06 de set. de 2015 - Por bruno

Foto: Divulgação
Por Lance
Talvez o Cruz-Maltino não tenha feito uma de suas piores exibições. Lutou, fez Victor trabalhar e criou chances. Mas, quando a fase não é boa e se enfrenta um time organizado e mortal como o do Atlético-MG, a tendência é perder. Foi o que aconteceu.
O time começou cheio de mudanças em relação a humilhante derrota para o Internacional. Defesa, meio e ataque vieram alterados para tentar surpreender o vice-líder. Com a bola, o Vasco atacava com Nenê procurando a dupla Jorge Henrique e Leandrão, que fez uma estreia interessante. Se movimentou bastante e deu opções de jogo. Sem a pelota, o Vasco formava duas linhas de quatro, com Jorge Henrique recompondo pela esquerda e Nenê se juntando a Leandrão na frente. Na primeira etapa, Victor fez duas defesas difíceis e o Vasco saiu derrotado de forma até injusta. O pênalti de Rodrigo comprometeu o time.
No segundo tempo, não faltou luta. Depois do pênalti sofrido por Bruno Ferreira e do gol de Nenê, o time acreditou e se jogou em cima do Atlético. Mas o cansaço pesou e o Vasco se desorganizou em campo, não conseguindo pressionar o Galo.
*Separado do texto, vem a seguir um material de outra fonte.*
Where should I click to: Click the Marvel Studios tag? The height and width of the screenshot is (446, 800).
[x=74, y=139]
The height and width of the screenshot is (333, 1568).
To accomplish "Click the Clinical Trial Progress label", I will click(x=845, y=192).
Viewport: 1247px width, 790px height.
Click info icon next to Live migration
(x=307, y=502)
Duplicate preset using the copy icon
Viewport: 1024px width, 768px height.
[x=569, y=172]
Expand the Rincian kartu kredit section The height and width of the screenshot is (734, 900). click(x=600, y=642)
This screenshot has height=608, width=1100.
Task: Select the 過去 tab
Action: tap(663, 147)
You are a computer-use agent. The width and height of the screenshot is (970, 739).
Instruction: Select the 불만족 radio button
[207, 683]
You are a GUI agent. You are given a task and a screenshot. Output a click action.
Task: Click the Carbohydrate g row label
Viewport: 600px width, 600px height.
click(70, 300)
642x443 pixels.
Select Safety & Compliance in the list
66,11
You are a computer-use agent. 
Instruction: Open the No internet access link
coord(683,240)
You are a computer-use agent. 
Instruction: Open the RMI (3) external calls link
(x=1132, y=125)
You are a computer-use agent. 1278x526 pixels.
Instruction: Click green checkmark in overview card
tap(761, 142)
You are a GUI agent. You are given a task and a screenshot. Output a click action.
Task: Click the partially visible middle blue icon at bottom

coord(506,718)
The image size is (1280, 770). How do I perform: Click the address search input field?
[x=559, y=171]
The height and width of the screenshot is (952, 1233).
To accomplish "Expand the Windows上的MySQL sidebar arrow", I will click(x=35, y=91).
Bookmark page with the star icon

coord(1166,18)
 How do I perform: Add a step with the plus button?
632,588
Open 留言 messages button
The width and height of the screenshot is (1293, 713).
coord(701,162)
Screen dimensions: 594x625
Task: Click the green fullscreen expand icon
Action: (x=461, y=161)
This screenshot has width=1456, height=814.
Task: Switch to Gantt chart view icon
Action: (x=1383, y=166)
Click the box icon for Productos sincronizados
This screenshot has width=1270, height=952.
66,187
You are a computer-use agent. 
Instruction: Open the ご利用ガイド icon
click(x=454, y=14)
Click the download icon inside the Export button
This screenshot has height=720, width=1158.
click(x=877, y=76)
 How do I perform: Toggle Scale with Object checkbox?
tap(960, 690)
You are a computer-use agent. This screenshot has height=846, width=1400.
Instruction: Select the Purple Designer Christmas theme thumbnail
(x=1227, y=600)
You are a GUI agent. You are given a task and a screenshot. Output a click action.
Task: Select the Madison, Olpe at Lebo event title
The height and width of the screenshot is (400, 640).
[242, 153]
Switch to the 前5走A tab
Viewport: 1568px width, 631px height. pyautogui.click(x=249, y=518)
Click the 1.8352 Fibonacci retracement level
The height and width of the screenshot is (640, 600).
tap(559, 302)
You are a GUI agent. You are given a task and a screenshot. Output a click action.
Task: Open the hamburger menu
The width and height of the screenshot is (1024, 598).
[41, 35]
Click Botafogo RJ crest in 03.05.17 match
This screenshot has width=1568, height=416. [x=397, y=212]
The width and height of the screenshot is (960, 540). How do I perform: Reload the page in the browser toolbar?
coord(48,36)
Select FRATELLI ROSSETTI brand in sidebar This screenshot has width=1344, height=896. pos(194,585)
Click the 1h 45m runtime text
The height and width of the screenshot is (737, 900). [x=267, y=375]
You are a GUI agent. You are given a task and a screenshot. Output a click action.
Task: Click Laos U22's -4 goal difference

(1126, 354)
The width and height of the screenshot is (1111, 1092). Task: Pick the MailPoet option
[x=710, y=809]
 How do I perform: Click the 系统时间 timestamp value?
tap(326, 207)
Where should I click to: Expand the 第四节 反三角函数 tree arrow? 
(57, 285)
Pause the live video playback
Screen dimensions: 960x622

Apesar da evolução demonstrada pela equipe, a cada rodada sem pontuar a situação fica mais crítica. Os cálculos da diretoria e comissão técnica são de somar 30 pontos e escapar com 43. Para isso, o time precisaria vencer dois terços dos jogos que lhe resta. Isto para uma equipe que, em 23 rodadas, venceu três vezes. Dura realidade de um Vasco cada vez mais afundado na competição.